Evento já confirmado deverá intensificar-se até ao inverno 2026-2027, com impacto indireto na Península Ibérica e riscos para água, agricultura e incêndios.

O fenómeno climático El Niño foi oficialmente confirmado em junho de 2026 e deverá evoluir para um evento forte ou muito forte até ao final do ano. Embora o impacto direto em Portugal seja limitado, especialistas alertam para maior probabilidade de ondas de calor, seca e eventos extremos, num contexto já marcado pelas alterações climáticas.

O que é o El Niño e porque importa

O El Niño é a fase quente do sistema climático global conhecido como ENSO (El Niño–Oscilação Sul). Resulta do aquecimento anormal das águas do Pacífico equatorial, que altera padrões atmosféricos à escala global.

Na prática, provoca:

  • Alteração dos ventos e circulação atmosférica
  • Mudanças nos padrões de chuva
  • Aumento da temperatura média global

Em 2026, os dados mostram que o fenómeno já começou:

  • Temperatura do Pacífico acima do normal (+0,5°C a +0,7°C)
  • Reservas de calor no oceano prontas a intensificar o evento

El Niño 2026: previsões e intensidade

As principais entidades internacionais convergem num cenário de elevada probabilidade:

  • 80% a 98% de probabilidade de El Niño já no verão de 2026
  • Mais de 90% de probabilidade de persistência até 2027
  • Cerca de 63% de probabilidade de evento “muito forte”

O pico deverá ocorrer entre novembro de 2026 e janeiro de 2027.

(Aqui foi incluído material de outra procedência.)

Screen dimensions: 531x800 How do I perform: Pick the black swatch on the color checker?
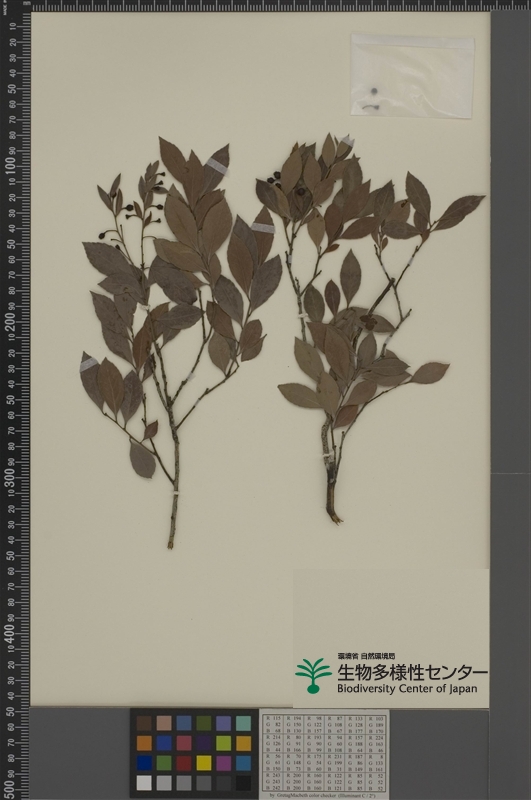243,783
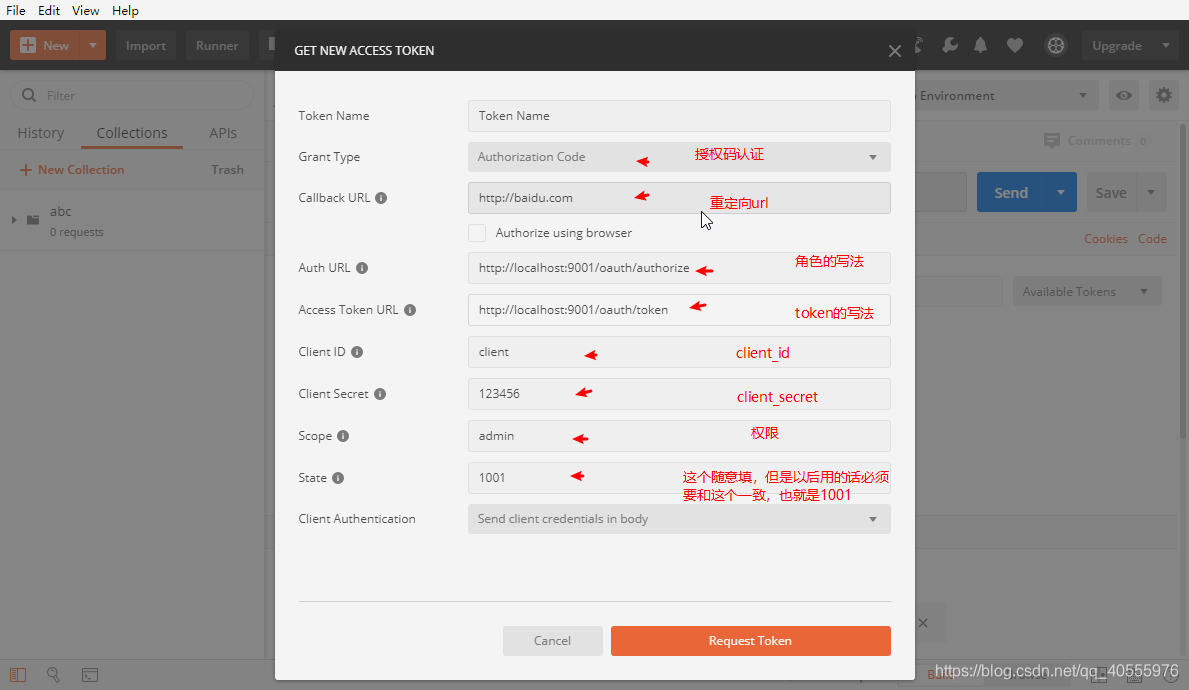Screen dimensions: 1189x690
Task: Click inside the Token Name field
Action: [679, 115]
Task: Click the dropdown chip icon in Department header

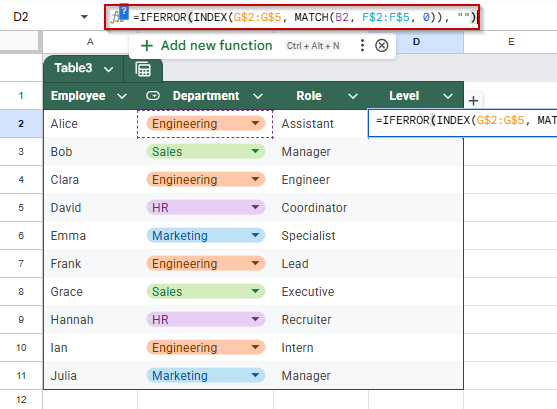Action: 153,96
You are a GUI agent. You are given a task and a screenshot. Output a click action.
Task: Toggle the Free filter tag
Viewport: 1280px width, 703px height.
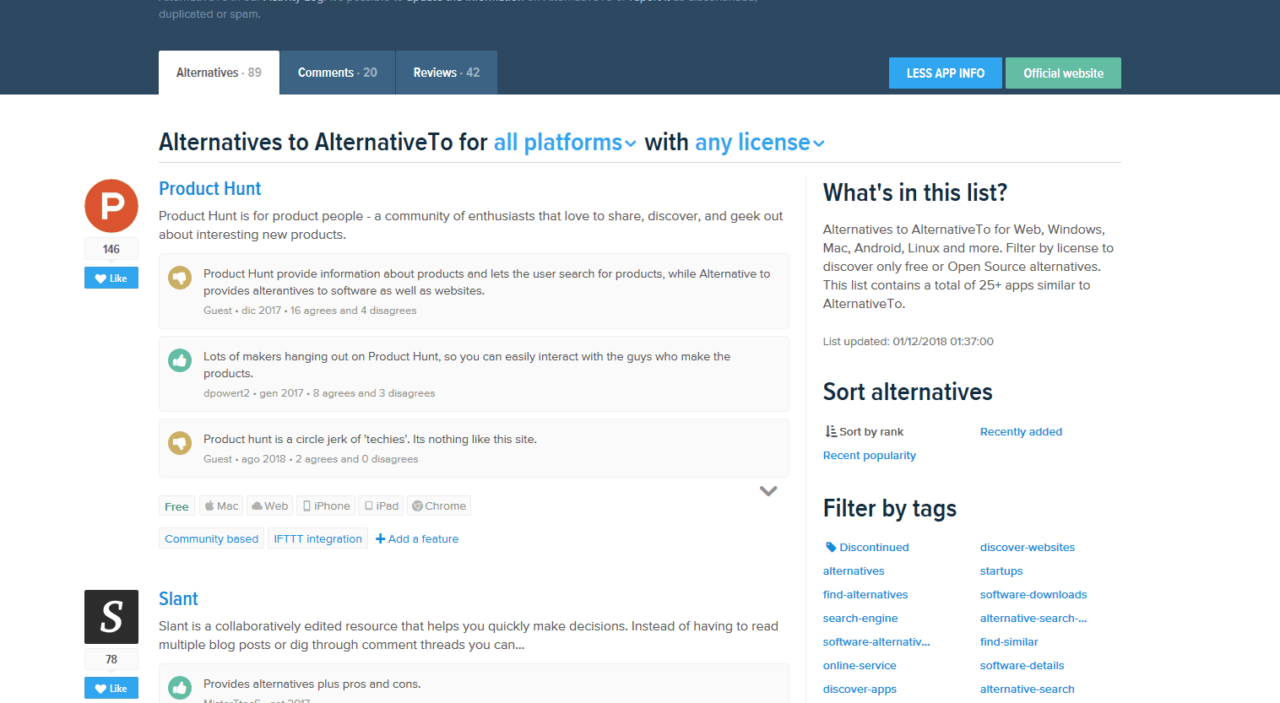tap(176, 505)
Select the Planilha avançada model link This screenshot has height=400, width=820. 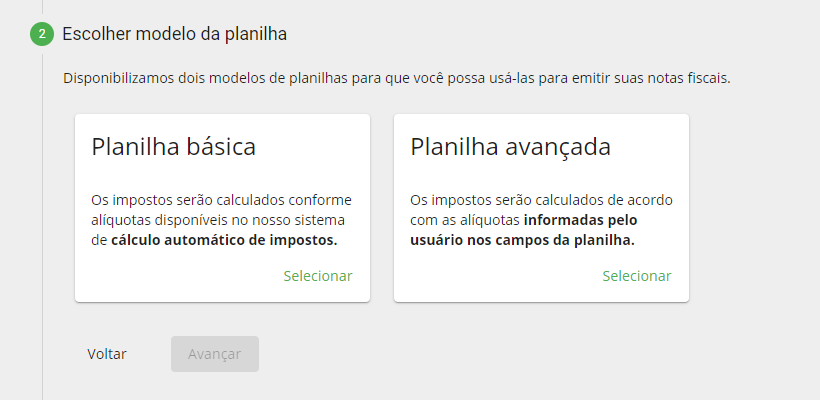(x=637, y=276)
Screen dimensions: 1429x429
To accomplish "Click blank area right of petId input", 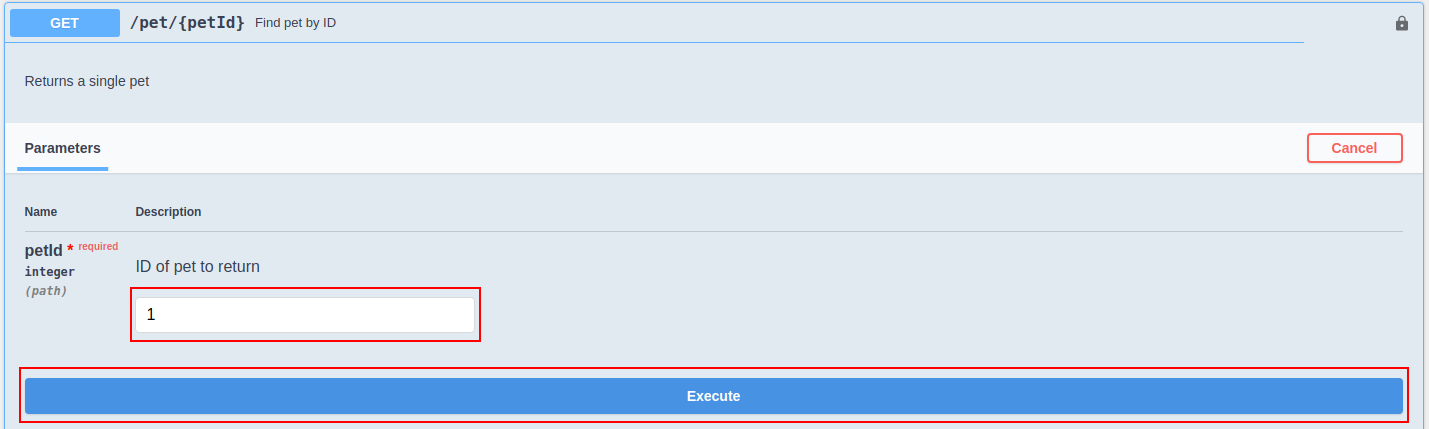I will click(900, 315).
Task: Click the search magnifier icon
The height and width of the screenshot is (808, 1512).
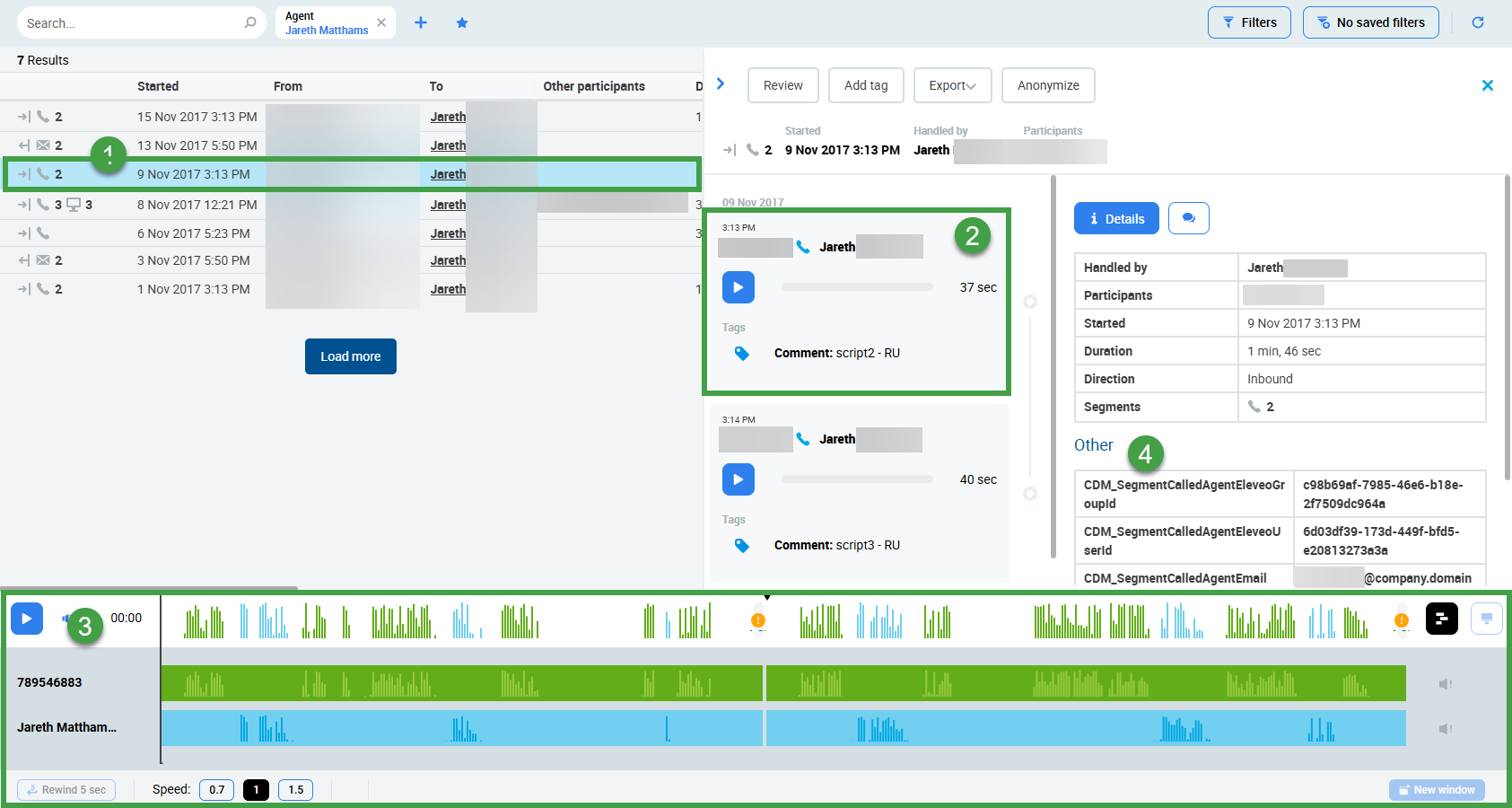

Este posiciona o evento atual potencialmente entre os mais intensos das últimas décadas, comparável a episódios como 1997-98 ou 2015-16.

 

 

Impacto global: calor recorde e eventos extremos

Historicamente, eventos fortes de El Niño estão associados a:

  • Aumento da temperatura média global
  • Secas severas em algumas regiões (África Austral, Austrália)
  • Chuvas intensas e cheias noutras (América do Sul, África Oriental)
  • Incêndios florestais e perdas agrícolas

Há também um efeito indireto importante:
👉 2027 pode tornar-se um dos anos mais quentes já registados

 

Efeitos em Portugal: impacto indireto mas relevante

Em Portugal, o impacto do El Niño é menos direto e mais incerto, dependendo sobretudo da Oscilação do Atlântico Norte (NAO).

Ainda assim, existem tendências prováveis:

Temperaturas

  • Maior probabilidade de temperaturas acima da média
  • Ondas de calor mais frequentes e intensas

Precipitação

  • Elevada incerteza
  • Possibilidade de:

    • Invernos mais secos (cenário NAO positiva)
    • Episódios de chuva intensa pontual

Seca e incêndios

  • Risco elevado de seca meteorológica
  • Aumento da perigosidade de incêndios rurais

Eventos extremos

  • Alternância entre períodos secos e episódios de precipitação intensa
  • Maior variabilidade climática

 

Contexto recente reforça risco

Os dados recentes mostram uma tendência consistente:

  • 2023 foi um dos anos mais quentes em Portugal
  • 2024 registou extremos climáticos na Europa
  • Primavera de 2026 já apresentou temperaturas elevadas

Ou seja, o El Niño surge num contexto de aquecimento global, amplificando riscos existentes.

 

Setores mais expostos em Portugal

Agricultura

  • Quebras de produção por calor e falta de água
  • Necessidade de adaptação de culturas

Recursos hídricos

  • Pressão sobre barragens e abastecimento
  • Maior risco de restrições

Energia

  • Aumento do consumo (ar condicionado)
  • Menor produção hidroelétrica

Saúde

  • Impacto de ondas de calor
  • Maior pressão sobre serviços de emergência

Florestas

  • Risco acrescido de incêndios
  • Necessidade de prevenção reforçada

 

O que pode mudar ainda

Apesar do consenso sobre o El Niño, existem incertezas:

  • Intensidade exata do fenómeno
  • Influência de outros fatores climáticos (NAO, Atlântico)
  • Evolução ao longo do outono de 2026

A chamada “barreira de previsibilidade da primavera” limita a precisão das previsões a longo prazo.

 

 

O El Niño 2026 é já uma realidade e deverá marcar o clima global nos próximos meses.
Em Portugal, o impacto será indireto, mas suficiente para agravar riscos já existentes, sobretudo calor, seca e incêndios.

A principal mensagem para decisores e população é clara:
preparação e monitorização contínua serão determinantes nos próximos meses.